The automated capabilities of eRah are demonstrated by the analysis of GC-time-of-flight (TOF) MS data from plasma samples of adolescents with hyperinsulinaemic androgen excess and healthy controls. The quantitative results of eRah are compared to centWave, the peak-picking algorithm implemented in the widely used XCMS package, MetAlign, and ChromaTOF software. Significantly dysregulated metabolites are further validated using pure standards and targeted analysis by GC-triple quadrupole (QqQ) MS, LC-QqQ, and NMR.
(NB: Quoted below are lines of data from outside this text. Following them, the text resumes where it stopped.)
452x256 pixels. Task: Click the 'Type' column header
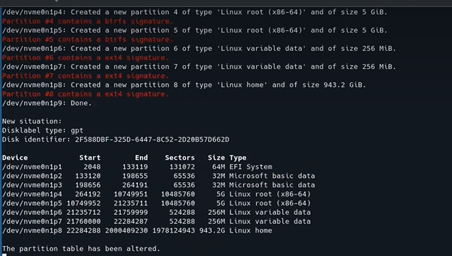pyautogui.click(x=238, y=158)
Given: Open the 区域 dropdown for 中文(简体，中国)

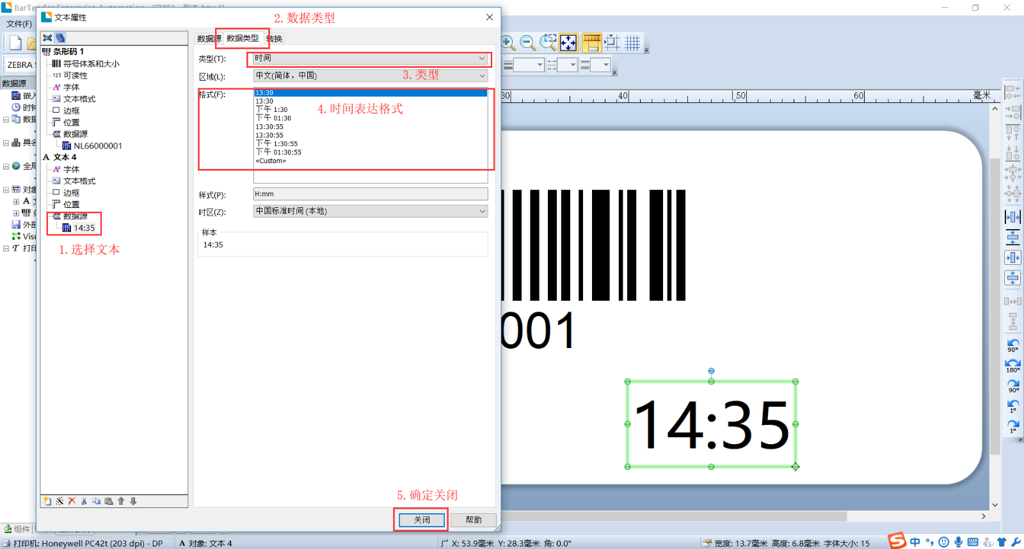Looking at the screenshot, I should coord(370,76).
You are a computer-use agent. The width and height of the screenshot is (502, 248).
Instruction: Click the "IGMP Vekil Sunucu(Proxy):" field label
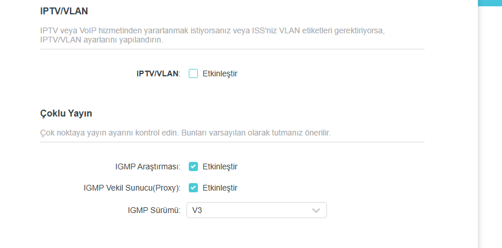[132, 188]
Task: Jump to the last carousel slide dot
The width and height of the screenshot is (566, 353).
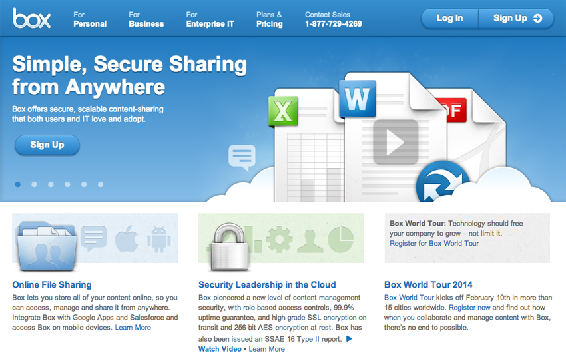Action: click(101, 184)
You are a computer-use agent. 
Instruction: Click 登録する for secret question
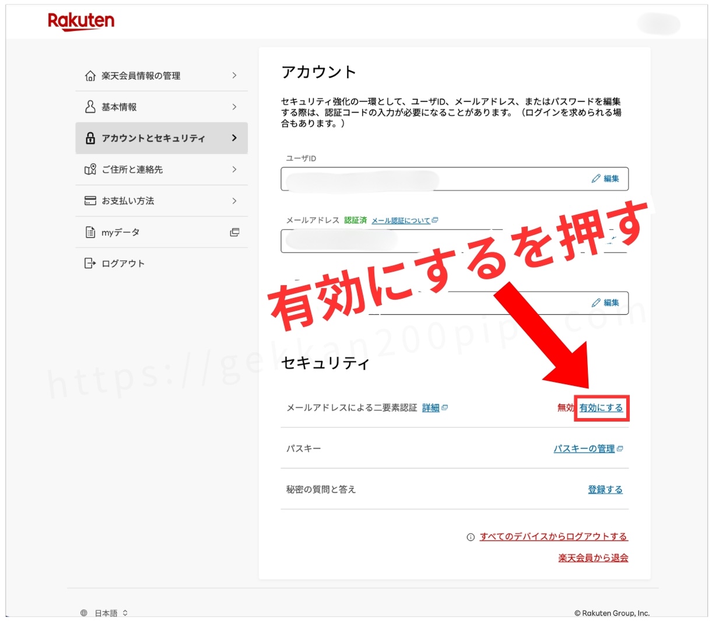point(605,489)
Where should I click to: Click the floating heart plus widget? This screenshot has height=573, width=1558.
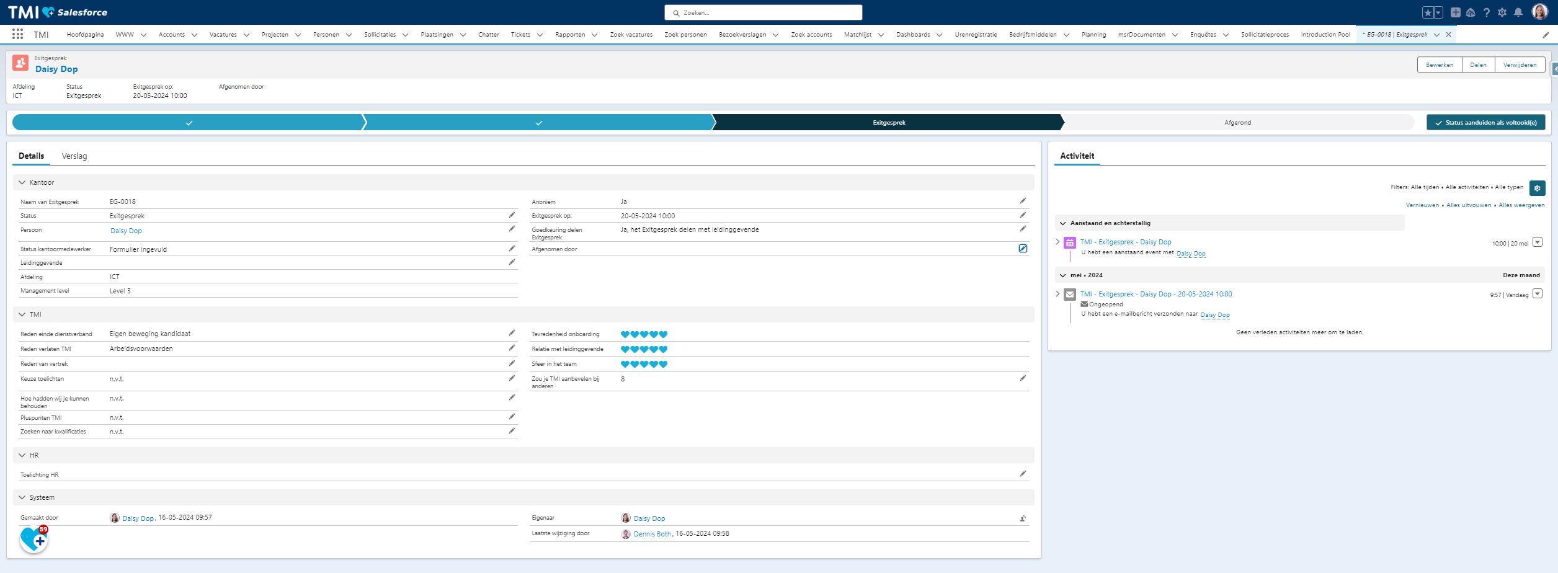pyautogui.click(x=33, y=540)
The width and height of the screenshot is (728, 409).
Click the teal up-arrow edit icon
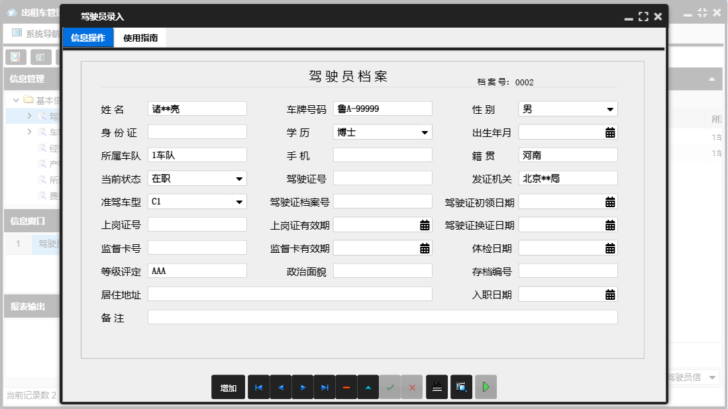(368, 388)
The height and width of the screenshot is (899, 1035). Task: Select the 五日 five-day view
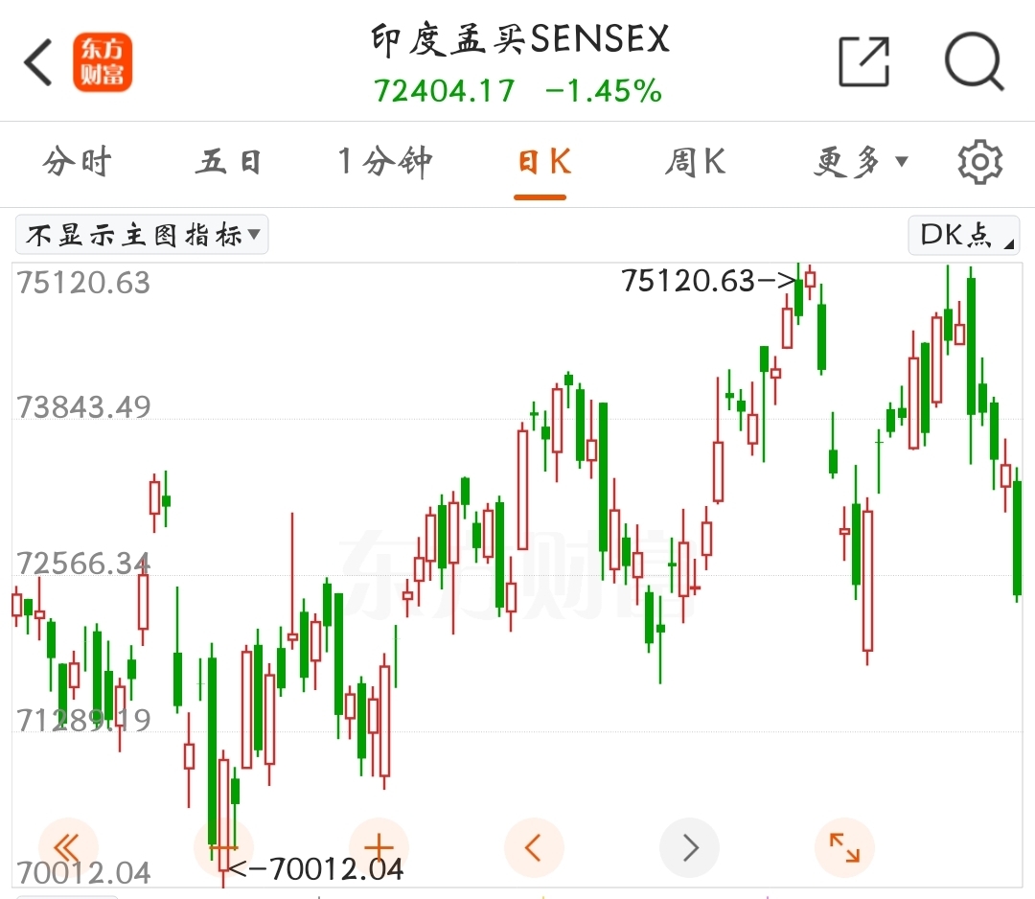(x=228, y=162)
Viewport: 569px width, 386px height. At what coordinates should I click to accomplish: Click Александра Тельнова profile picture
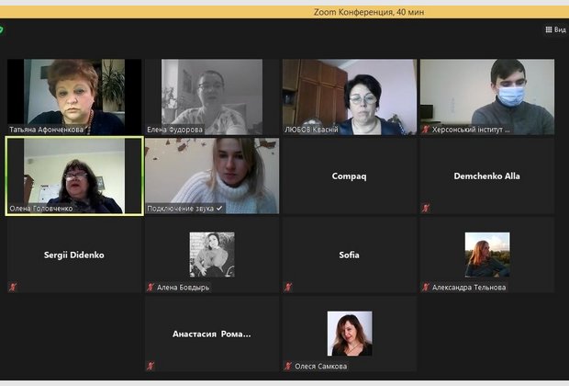(x=487, y=255)
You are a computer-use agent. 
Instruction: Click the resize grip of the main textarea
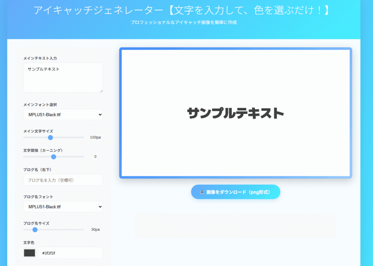click(101, 91)
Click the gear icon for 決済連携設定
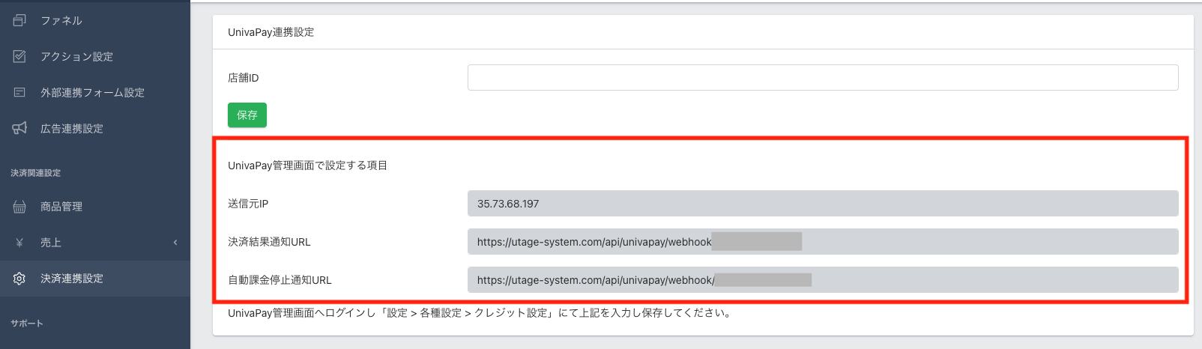The image size is (1202, 349). point(19,279)
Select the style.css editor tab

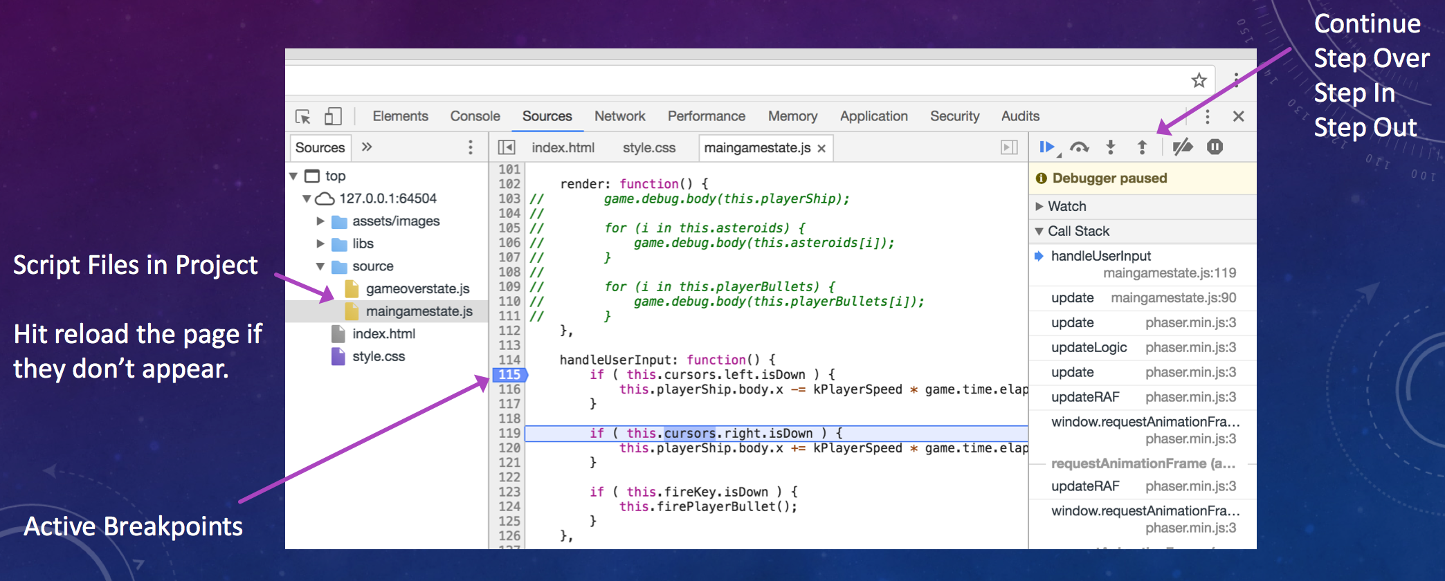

eRah is freely available at http://CRAN.R-project.org/package=erah.
Reference:
Xavier Domingo-Almenara, Jesus Brezmes, Maria Vinaixa, Sara Samino, Noelia Ramirez, Marta Ramon-Krauel, Carles Lerin, Marta Díaz, Lourdes Ibáñez, Xavier Correig, Alexandre Perera-Lluna, and Oscar Yanes (2016). eRah: A Computational Tool Integrating Spectral Deconvolution and Alignment with Quantification and Identification of Metabolites in GC/MS-Based Metabolomics. Anal. Chem., 88 (19), pp 9821–9829.